Source material:

Content starts

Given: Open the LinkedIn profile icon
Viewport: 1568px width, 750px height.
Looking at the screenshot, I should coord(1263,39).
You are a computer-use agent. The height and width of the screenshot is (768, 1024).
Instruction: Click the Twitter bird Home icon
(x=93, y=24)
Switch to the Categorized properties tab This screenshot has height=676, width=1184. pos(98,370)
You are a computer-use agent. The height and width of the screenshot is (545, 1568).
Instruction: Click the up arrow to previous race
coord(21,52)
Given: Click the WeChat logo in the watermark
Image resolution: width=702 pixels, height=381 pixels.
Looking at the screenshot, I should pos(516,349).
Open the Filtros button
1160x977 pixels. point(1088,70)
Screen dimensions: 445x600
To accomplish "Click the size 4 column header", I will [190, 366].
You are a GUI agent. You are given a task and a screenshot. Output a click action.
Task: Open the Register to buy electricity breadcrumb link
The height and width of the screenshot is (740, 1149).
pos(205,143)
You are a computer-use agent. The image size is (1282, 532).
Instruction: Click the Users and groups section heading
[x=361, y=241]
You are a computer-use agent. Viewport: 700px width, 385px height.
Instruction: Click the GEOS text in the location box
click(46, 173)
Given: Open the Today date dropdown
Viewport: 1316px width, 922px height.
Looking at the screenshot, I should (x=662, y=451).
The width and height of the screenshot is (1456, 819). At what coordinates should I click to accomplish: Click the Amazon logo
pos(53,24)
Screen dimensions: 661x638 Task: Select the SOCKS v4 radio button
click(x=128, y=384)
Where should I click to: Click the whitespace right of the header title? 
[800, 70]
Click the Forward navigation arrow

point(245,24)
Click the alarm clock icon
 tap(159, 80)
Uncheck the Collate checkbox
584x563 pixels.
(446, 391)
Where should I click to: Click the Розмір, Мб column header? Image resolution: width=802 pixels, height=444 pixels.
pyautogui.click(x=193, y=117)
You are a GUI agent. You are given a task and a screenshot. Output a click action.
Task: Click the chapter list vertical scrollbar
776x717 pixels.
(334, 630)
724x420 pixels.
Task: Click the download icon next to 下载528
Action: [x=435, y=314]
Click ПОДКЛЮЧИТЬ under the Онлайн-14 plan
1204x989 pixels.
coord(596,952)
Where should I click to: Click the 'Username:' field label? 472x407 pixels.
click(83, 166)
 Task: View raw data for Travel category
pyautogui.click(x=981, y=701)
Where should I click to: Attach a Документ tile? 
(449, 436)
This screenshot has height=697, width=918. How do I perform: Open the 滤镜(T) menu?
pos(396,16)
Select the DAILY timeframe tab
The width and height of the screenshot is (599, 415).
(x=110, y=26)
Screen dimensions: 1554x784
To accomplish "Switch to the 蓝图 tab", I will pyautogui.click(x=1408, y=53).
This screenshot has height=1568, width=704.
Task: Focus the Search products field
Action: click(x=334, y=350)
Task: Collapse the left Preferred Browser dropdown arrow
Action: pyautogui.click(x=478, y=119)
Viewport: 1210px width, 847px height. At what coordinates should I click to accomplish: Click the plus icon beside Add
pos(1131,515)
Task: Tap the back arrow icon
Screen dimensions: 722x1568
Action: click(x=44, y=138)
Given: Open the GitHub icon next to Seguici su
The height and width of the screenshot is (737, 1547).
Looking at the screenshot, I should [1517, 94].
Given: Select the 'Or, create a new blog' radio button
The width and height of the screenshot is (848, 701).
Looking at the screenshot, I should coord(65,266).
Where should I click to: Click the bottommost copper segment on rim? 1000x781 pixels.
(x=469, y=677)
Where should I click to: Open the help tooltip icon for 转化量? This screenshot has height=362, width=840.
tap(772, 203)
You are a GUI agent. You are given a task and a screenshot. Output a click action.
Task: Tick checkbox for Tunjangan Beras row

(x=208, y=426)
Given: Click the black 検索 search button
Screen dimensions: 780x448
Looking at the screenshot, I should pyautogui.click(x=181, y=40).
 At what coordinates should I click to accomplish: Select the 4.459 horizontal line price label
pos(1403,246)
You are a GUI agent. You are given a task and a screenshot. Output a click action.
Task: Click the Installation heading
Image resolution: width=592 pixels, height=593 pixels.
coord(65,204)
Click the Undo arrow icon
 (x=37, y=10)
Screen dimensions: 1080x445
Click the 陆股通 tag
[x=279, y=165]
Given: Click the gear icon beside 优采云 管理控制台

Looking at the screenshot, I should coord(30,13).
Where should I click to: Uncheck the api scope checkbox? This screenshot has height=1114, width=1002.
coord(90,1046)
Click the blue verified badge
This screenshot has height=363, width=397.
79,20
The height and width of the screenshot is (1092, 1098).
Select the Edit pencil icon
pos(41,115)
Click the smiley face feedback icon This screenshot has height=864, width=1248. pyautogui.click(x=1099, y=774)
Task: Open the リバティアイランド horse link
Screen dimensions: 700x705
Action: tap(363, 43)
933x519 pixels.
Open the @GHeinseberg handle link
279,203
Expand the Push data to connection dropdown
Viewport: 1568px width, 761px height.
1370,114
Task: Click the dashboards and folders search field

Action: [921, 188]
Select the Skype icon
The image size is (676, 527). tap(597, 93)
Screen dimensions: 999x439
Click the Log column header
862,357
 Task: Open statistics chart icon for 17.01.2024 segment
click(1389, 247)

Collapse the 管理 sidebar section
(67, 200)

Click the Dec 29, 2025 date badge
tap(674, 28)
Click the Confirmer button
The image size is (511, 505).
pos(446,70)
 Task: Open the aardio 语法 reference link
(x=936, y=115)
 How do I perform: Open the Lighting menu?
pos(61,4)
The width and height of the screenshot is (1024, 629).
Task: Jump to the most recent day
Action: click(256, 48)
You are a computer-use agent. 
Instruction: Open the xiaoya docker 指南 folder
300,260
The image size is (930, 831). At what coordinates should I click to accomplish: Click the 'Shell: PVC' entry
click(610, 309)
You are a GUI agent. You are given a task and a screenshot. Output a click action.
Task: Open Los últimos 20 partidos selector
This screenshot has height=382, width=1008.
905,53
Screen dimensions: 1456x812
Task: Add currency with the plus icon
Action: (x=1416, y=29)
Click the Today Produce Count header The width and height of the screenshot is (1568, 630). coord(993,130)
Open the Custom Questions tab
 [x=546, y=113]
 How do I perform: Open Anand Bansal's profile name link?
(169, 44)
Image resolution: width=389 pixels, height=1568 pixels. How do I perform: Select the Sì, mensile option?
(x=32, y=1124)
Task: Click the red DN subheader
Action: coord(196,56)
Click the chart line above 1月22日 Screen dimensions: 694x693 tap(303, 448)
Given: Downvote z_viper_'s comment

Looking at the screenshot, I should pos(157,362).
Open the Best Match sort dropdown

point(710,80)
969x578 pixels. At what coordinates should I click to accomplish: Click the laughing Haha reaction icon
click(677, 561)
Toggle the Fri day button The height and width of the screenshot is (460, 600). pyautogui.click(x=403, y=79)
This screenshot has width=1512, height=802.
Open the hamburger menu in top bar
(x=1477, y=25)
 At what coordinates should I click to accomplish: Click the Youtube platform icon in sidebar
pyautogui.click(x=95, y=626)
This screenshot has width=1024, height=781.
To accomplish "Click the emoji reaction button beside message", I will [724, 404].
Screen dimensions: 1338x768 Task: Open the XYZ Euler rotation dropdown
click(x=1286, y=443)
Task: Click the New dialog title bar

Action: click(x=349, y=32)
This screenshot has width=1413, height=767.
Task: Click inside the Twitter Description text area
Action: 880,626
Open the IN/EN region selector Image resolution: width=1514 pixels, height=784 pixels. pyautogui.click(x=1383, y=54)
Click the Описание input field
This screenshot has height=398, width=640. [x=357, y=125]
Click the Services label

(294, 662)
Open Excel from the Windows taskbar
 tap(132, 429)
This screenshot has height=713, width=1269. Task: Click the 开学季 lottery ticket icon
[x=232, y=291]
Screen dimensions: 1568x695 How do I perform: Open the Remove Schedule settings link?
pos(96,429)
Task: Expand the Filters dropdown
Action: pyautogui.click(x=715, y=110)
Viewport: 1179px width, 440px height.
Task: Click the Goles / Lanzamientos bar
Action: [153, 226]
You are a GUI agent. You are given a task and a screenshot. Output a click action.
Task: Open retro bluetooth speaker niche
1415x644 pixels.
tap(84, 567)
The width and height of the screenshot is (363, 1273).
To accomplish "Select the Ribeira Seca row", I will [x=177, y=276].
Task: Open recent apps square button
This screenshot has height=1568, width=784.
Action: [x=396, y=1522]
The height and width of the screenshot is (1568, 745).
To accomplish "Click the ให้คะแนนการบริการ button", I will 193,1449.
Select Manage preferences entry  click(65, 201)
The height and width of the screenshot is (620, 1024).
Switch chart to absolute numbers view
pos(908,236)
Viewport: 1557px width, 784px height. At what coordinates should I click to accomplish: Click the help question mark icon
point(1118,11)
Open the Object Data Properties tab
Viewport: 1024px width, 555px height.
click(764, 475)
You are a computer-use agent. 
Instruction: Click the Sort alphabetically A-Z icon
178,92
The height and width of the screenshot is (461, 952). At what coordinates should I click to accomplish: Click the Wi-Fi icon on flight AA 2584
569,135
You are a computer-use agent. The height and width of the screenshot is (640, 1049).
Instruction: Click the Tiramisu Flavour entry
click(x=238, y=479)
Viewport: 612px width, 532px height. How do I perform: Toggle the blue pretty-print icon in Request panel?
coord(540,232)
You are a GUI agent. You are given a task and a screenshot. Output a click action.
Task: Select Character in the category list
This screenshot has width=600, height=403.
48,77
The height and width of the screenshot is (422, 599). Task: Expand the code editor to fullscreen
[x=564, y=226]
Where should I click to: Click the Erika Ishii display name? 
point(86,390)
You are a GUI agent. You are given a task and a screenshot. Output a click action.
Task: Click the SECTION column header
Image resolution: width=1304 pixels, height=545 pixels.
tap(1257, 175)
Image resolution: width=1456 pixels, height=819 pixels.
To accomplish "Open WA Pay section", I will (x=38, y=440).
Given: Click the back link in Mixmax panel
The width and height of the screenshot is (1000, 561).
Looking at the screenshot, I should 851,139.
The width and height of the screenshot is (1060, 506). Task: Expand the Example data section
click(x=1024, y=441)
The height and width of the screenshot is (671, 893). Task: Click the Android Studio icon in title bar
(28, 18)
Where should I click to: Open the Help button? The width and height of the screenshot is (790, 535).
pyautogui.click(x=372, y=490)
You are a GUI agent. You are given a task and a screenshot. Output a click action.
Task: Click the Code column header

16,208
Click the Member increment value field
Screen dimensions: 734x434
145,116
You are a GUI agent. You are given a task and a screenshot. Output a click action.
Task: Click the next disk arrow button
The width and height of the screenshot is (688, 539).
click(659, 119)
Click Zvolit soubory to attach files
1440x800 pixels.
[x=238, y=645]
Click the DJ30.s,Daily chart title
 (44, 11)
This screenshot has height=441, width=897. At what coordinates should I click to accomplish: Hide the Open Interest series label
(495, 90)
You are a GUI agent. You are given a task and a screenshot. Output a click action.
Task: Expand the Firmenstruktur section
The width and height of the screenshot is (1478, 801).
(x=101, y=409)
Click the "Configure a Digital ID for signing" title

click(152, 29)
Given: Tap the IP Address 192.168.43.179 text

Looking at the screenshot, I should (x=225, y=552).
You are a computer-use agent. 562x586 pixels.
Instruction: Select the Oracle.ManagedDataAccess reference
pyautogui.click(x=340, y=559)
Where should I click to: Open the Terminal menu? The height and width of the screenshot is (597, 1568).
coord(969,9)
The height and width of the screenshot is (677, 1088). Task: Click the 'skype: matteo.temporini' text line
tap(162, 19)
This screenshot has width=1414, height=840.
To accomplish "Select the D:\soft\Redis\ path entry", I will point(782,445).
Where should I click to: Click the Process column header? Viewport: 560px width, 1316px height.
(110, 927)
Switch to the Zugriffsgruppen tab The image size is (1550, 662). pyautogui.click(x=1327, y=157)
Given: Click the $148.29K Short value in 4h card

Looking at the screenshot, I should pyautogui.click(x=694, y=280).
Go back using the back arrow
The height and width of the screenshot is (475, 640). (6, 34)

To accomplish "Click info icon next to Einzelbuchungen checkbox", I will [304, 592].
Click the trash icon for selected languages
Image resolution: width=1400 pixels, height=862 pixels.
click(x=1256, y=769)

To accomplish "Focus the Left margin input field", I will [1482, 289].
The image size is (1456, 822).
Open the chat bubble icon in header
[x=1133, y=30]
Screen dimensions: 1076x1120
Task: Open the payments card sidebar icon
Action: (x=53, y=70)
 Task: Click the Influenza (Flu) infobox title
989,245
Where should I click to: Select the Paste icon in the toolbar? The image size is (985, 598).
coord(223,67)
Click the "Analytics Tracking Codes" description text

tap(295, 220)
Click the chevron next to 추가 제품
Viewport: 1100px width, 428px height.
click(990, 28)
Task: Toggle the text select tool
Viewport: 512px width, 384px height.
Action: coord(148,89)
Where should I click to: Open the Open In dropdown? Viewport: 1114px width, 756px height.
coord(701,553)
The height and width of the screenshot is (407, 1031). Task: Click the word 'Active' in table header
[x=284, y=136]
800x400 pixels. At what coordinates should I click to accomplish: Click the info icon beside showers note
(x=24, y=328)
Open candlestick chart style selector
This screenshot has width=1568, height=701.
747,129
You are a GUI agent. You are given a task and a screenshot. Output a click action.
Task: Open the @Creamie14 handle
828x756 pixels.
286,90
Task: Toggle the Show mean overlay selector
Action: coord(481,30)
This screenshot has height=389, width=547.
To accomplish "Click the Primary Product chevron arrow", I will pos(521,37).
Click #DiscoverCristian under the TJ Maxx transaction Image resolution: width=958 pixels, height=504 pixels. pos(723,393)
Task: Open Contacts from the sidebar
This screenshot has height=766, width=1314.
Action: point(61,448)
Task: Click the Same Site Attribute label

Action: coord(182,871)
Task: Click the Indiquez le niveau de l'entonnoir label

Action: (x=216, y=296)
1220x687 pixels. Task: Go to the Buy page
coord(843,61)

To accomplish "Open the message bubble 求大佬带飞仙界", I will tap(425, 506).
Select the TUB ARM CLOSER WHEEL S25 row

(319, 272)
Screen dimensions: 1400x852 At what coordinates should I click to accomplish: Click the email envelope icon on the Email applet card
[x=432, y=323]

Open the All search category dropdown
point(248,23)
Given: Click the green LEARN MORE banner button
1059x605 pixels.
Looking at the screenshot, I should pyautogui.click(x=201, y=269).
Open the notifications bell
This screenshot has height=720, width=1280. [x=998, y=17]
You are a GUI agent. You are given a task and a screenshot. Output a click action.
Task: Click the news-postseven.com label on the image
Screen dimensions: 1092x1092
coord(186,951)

Content ends

What the task requires:
Above are the records; repeat exactly the lines from the one holding "Screen dimensions: 1338x768" down to the one holding "The width and height of the screenshot is (363, 1273).", end lines included.

Finished exercise:
Screen dimensions: 1338x768 Task: Open the XYZ Euler rotation dropdown
click(x=1286, y=443)
Task: Click the New dialog title bar

Action: click(x=349, y=32)
This screenshot has width=1413, height=767.
Task: Click inside the Twitter Description text area
Action: 880,626
Open the IN/EN region selector Image resolution: width=1514 pixels, height=784 pixels. pyautogui.click(x=1383, y=54)
Click the Описание input field
This screenshot has height=398, width=640. [x=357, y=125]
Click the Services label

(294, 662)
Open Excel from the Windows taskbar
 tap(132, 429)
This screenshot has height=713, width=1269. Task: Click the 开学季 lottery ticket icon
[x=232, y=291]
Screen dimensions: 1568x695 How do I perform: Open the Remove Schedule settings link?
pos(96,429)
Task: Expand the Filters dropdown
Action: pyautogui.click(x=715, y=110)
Viewport: 1179px width, 440px height.
Task: Click the Goles / Lanzamientos bar
Action: [153, 226]
You are a GUI agent. You are given a task and a screenshot. Output a click action.
Task: Open retro bluetooth speaker niche
1415x644 pixels.
tap(84, 567)
The width and height of the screenshot is (363, 1273).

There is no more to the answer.